The evolution of HCV treatment from interferon (IFN)-based therapy to IFN-free direct-acting antivirals (DAAs) has significantly improved tolerability and effectiveness in achieving viral clearance[13]. The rates of viral clearance with DAAs are similarly high for HCV-monoinfected patients and HCV/HIV-coinfected patients in clinical trials and real-world experience[14-18]. With the introduction of effective DAAs, ending the HCV epidemic is considered an achievable goal by scaling up diagnosis and treatment of HCV infection[1]. Among the interventional strategies proposed to achieve hepatitis elimination, the continuum assessed by the "cascade of care" on the population level is suggested to evaluate the status of hepatitis treatment services and the level of engagement in care[19,20]. The proportion of patients in each step of the cascade—infected, tested, status confirmed, engagement in care, treatment initiated, cured, and followed up for chronic care—reflects the coverage of diagnosis, access to treatment, and quality of care.
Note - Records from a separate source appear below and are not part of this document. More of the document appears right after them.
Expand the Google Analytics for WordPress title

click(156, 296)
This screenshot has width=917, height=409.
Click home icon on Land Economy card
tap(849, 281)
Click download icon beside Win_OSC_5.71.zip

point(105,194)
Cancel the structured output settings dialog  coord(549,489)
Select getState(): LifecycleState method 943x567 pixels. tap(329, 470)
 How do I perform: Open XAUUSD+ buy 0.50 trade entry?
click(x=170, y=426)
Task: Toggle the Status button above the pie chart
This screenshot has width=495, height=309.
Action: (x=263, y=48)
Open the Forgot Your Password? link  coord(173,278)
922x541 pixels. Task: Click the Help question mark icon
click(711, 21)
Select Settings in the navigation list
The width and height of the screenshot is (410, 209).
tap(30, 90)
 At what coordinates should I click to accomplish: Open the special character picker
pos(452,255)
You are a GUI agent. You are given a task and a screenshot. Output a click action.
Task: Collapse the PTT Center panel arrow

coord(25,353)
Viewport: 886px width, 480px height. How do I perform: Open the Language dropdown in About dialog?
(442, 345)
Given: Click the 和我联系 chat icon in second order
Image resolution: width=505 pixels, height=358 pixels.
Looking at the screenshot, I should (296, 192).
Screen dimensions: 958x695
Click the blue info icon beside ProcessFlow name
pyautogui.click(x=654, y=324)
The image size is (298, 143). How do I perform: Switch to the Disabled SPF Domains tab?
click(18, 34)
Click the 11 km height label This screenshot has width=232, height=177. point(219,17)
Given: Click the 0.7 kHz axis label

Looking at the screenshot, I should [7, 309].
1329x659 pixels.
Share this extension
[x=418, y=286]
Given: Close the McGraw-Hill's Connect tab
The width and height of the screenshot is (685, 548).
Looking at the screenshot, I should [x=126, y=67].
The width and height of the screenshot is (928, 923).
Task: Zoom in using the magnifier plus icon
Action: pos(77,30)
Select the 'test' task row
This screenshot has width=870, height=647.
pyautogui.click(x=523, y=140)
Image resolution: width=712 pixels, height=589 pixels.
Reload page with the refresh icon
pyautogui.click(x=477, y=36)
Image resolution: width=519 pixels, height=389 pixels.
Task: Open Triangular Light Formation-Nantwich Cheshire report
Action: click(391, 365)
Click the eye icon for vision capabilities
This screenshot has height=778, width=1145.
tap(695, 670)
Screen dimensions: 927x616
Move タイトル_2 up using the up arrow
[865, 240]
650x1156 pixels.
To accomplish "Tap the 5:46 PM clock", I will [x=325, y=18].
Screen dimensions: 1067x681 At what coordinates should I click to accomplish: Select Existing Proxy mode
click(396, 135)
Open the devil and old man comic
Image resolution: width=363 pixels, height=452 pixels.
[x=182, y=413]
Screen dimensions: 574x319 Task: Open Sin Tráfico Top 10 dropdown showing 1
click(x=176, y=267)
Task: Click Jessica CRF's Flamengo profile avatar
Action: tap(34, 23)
In Taiwan, pegylated IFN plus ribavirin (PEG-IFN/RBV) has become the standard anti-HCV treatment regimen since 2004 and has been fully reimbursed by the National Health Insurance (NHI) since 2009[21,22]. DAAs were not available until 2017, when the regimens were restricted to individuals with chronic HCV infection with evidence of significant hepatic fibrosis. Generic versions of patented DAAs could be purchased for individual use from Bangladesh[23]. Before 2019, referral to a hepatologist for hepatitis C evaluation and treatment was required according to NHI regulations. The reimbursement restrictions on the use of DAAs were lifted in January of 2019 by allowing HCV viremic patients to initiate DAAs regardless of liver fibrosis status. Subsequently, PLWH with HCV viremia could be evaluated and DAAs initiated by HIV-treating physicians at infectious disease clinics.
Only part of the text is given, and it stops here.